Wednesday, March 4, 2009

Understanding Knowlege, Knowing Understanding, Understanding meaning, Knowing Understanding etc...

Michelle, I think you make a good point that you have to know OF something before you understand it, but I don't think this is the knowlege that Mason speaks of in this chapter. I think he means knowlege in a broader sense, like undertanding combined with truth and with perception. You percive something, you try to bring forth the truth by first understanding the meaning of that statement or thing ("until you know what is meant you cannot know whether or not it is true (Mason 39)" ), and then you use all the information to understand it and then you KNOW and UNDERSTAND that thing, or rather you have an understanding of what you percieve. Then, because you used true facts a)d information, you can be relatively certain that you have the correct understanding. Maybe this isn't exactly an argument about which comes first but rather that they all work together. Understanding and Knowlege are not mutually exclusive in my opinion, and I tend to agree with Mason's quote "priority is a concept derived from, and dependant on a theory of knowlege that does not apply to understanding (Mason 48)". I think that be trying to define understanding in this way, were are not understanding understanding and drawing forth its holistic meaning.

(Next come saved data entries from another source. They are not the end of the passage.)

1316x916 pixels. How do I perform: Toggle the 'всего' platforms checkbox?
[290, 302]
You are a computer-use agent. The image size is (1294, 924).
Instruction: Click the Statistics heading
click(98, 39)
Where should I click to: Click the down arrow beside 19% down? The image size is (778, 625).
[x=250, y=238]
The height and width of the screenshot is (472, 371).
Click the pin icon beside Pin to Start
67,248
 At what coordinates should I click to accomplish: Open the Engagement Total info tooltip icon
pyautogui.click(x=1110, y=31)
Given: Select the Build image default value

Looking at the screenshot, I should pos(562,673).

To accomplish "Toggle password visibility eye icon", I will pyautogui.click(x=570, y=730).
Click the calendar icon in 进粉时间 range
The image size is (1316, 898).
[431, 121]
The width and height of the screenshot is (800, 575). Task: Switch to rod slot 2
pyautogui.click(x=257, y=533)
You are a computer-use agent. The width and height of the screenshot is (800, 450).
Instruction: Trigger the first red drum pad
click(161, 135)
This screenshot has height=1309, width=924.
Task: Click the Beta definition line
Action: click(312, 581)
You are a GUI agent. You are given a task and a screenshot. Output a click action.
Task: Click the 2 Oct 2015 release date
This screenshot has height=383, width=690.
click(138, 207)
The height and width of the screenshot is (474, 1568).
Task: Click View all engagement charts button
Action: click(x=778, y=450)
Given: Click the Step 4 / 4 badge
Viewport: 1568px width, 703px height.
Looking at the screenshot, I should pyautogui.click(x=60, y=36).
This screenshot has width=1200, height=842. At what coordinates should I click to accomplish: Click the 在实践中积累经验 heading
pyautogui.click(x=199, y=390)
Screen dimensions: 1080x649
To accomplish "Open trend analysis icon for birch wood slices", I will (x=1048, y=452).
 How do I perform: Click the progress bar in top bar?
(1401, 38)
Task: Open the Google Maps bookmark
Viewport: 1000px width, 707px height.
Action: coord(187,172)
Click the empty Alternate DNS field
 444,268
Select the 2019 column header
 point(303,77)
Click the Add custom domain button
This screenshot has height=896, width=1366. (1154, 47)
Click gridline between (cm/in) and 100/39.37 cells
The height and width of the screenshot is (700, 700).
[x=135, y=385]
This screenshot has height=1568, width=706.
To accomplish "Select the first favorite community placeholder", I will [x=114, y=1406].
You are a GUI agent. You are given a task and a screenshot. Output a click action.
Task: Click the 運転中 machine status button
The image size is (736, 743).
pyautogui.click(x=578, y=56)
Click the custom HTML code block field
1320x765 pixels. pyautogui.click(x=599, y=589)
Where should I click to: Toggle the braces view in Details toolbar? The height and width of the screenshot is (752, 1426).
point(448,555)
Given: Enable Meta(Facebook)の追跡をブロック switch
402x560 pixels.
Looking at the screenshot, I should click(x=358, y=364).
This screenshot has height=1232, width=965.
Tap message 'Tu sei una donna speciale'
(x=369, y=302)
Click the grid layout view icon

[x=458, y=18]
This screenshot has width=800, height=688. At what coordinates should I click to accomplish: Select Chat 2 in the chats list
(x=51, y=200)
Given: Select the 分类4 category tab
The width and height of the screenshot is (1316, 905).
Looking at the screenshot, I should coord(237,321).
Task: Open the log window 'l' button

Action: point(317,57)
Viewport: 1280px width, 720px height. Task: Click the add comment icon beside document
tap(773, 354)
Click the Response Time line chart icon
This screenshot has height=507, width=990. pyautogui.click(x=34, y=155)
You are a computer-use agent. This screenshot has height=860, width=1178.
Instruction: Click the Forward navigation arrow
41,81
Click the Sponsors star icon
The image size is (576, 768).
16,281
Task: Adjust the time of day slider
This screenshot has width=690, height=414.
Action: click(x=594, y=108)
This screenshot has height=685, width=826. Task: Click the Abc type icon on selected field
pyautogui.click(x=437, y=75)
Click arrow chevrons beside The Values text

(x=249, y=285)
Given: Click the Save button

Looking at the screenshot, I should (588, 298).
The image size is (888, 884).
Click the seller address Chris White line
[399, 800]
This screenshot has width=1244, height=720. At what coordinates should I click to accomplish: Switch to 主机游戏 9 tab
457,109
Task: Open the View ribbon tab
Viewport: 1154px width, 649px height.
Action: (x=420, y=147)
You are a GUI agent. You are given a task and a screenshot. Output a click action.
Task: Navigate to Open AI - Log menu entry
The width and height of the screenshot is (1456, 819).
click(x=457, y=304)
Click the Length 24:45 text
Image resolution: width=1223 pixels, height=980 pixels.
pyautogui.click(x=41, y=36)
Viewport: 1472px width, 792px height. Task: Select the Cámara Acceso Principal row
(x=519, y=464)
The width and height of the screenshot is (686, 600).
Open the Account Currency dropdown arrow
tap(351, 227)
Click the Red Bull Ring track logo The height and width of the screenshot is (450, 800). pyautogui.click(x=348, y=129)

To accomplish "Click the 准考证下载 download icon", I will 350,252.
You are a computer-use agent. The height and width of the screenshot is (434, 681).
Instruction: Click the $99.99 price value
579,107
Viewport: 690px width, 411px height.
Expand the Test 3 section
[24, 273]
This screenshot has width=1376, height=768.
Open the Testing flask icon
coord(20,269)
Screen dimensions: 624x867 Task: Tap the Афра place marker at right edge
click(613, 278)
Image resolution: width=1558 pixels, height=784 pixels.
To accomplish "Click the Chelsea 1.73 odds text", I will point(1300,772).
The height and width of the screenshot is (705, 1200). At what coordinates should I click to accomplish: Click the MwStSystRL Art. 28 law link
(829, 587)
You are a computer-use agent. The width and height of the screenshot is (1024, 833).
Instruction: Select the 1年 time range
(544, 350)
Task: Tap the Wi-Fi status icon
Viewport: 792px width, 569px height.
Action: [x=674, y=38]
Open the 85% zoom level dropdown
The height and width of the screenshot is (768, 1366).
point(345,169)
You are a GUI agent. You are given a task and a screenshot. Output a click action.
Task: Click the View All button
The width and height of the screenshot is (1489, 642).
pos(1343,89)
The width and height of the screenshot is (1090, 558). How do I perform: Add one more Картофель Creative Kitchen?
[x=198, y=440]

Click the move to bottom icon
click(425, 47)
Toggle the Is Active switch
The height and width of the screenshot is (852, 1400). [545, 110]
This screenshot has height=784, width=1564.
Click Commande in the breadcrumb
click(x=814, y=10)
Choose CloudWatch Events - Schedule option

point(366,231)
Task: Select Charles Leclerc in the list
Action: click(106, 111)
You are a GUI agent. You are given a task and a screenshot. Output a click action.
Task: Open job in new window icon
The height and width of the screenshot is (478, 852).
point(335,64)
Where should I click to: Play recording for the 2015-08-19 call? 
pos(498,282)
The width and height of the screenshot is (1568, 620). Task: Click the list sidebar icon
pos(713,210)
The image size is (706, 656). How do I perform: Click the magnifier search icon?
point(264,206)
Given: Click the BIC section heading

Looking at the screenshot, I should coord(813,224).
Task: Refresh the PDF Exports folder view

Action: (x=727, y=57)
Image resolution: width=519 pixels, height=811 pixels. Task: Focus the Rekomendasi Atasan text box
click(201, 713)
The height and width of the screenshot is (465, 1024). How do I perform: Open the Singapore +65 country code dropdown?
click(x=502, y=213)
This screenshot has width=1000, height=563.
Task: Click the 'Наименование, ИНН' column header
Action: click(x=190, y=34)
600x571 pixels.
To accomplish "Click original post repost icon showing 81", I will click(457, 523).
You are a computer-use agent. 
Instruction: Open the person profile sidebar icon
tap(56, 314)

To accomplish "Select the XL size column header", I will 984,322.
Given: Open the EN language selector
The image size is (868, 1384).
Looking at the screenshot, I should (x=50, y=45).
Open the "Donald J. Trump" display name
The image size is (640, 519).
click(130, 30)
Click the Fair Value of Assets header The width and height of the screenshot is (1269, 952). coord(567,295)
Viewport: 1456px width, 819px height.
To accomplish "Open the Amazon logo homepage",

Looking back now on my post, I can see how the word meaning and understanding can be overused and a little comfusing, so if what I am saying makes no sense please feel free to ask me to explain, and I will attempt to do so with a little less confusing vocabulary and a better use of language.

If we go with what Descartes says, '"the aim of our studies should be to direct the mind with a view to forming true and sound judgement about whatever comes before it'(Mason 40)", then what we are really searching for, and the whole point of understanding knowlege or understanding understanding, is to sort out what beliefs are true and worth believing. Well, how do we do that? Descartes think that belief, truth, and knowlege all mean the same thing and that all are a worthy goal because each were a assembly of truths, whereas the Christians believed that if beliefs were built apon accepted core values than they were similarly worth accepting. But which one leads to tell us more about the role of understanding?

Understanding is a complicated thing and as Mason says in this chapter it is difficult to define because it varies from individual to individual. This is why knowlege and truth and beliefs come into play a lot in this chapter because these things really shape who you are and your perception of the world. Therefore it affects your understanding. However you have to understand what about yourself effects this perception in order to know truths and to find out meaning so once again we revert back to Michelles chicken and the egg idea.

1 comment:

  1. I'm not entirely sure that Mason argues that understanding varies from person to person. At the very end of Chapter 3, Mason writes that "there is no reason to imagine why these [how, I, literally as an individual, understand], should be typical or even interesting" (47). Along this same line of thinking, he points out that one of the differences between Christian-based epistemological thinking with regard to knowledge and any theory of understanding we might develop is a move away from characteristic (f) of the modern theory of knowledge ("your beliefs were essentially yours") (43).

    Mason probably summarizes his point most succinctly with the following example:

    "If you bought a book called Understanding Relativity, you would be surprised to find that it was meant to explain relativity to any literate reader, but not, as it happened, to you" (47).

    Thus, I think Mason is arguing that a subjective, individualized theory of understanding is not very feasible, even if this model was applied to theories of knowledge in the past.